Maryland Gov. Larry Hogan’s administration has handled the coronavirus differently than the governors of these Sun Belt states, and its initial response may have prevented the kind of spikes in metrics that are devastating others now.

But as travel between states becomes more frequent and standards relax in public spaces and indoor venues, the risks of regression prove high. Increased testing, contact tracing, personal protective gear and social distancing will ultimately be required until a cure for the virus is approved for mass production.

Staying safe while enjoying the relaxed restrictions

Hogan has stressed that just because parts of the state have reopened does not mean that people should rush to take advantage. The Republican governor has encouraged Marylanders to continue teleworking, congregating outdoors rather than indoors, and practicing social distancing and good hygiene whenever possible.

But with more Marylanders venturing to Maryland beaches and back to sit-down restaurants, medical and public health experts have suggested maintaining vigilance.

For example, diners who choose to eat at restaurants should try to sit outside and maintain a safe distance between other tables. Restaurant-goers should wear masks at the table, sanitize hands before and after the meal, and give careful thought to whom they choose to dine with, as people who have been exposed to the coronavirus do not always show symptoms and can transfer the virus through talking, laughing, coughing and sneezing.

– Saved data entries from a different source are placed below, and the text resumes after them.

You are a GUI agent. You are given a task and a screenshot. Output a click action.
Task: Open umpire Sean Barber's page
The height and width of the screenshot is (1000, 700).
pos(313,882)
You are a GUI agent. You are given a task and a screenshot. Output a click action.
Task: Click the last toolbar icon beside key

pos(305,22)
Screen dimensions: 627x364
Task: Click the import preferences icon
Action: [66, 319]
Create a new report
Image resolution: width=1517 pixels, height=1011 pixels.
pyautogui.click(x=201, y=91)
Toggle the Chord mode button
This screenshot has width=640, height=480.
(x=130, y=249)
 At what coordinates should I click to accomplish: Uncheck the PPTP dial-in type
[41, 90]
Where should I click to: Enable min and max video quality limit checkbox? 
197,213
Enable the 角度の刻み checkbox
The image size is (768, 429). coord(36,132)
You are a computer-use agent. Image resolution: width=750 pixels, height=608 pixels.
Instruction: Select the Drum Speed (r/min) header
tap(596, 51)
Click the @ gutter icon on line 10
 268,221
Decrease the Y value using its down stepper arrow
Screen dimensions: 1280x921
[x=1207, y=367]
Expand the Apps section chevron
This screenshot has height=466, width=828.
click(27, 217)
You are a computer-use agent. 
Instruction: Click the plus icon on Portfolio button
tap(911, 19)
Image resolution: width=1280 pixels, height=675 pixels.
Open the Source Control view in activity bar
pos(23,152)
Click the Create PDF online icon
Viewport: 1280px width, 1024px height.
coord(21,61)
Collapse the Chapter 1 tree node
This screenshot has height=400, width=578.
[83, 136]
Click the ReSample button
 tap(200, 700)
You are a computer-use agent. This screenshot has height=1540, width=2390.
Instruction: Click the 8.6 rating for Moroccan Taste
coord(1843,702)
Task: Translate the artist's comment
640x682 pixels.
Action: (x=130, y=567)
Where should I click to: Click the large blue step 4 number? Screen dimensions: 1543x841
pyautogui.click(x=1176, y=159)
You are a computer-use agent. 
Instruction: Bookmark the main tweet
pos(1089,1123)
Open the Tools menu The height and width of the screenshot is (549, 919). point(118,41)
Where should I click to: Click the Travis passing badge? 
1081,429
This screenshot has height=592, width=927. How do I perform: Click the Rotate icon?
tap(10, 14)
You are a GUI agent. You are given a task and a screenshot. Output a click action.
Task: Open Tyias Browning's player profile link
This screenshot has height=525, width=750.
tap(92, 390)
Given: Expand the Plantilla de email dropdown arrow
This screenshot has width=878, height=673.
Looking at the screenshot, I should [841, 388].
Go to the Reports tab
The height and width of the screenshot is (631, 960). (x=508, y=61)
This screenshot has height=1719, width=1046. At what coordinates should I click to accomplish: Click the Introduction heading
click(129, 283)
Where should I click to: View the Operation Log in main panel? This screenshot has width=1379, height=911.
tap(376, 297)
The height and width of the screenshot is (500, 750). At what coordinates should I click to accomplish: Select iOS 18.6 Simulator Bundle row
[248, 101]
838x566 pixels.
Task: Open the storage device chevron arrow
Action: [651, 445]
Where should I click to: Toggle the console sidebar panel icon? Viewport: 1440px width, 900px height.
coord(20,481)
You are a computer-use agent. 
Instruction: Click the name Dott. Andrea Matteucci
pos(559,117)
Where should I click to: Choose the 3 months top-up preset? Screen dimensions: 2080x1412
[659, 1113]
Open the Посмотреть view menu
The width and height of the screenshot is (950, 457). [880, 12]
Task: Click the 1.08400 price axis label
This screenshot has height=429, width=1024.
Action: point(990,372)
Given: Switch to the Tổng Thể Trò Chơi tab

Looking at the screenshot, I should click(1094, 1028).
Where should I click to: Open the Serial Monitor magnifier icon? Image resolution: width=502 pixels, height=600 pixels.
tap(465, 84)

Those who choose to vacation at the beach should take comfort in the virus’ relatively low transmission outdoors, but should still avoid gathering in close proximity with other beach-goers and sanitize shared equipment such as bikes, kayaks, paddle boards and golf clubs.

As far as lodging and accommodations, vacationers should be sure to wipe down communal items such as telephones, remote controls and light switchers, and be wary of gathering indoors with other guests in common areas, experts said.

Doctors, patients make the case for continued telehealth

Before the pandemic, medical professionals conducted some virtual appointments on a strict and limited basis. But when the outbreak forced hospitals to restrict patient access and compelled offices to close their doors, insurance companies capitalized on the moment to begin reimbursing providers for remote care.

The federal government, which runs Medicare and Medicaid for older adults and low-income earners, has waived member cost sharing until further notice and has allowed providers to conduct appointments over the phone. But this isn’t the uniform standard.

In fact, guidelines, policies and rates differ for insurance companies from one to the next, making the reimbursement process unduly challenging for physicians — some of whom have struggled financially due to the pandemic, as well.

MedChi, the state’s medical society, has lobbied major insurers such as CareFirst to revise their policies to reimburse providers using phone call appointments to accommodate patients with physical and technological limitations. The society has also called on the company to push back the end date of its member cost share waiver, which was originally scheduled for June but has been moved to July 24.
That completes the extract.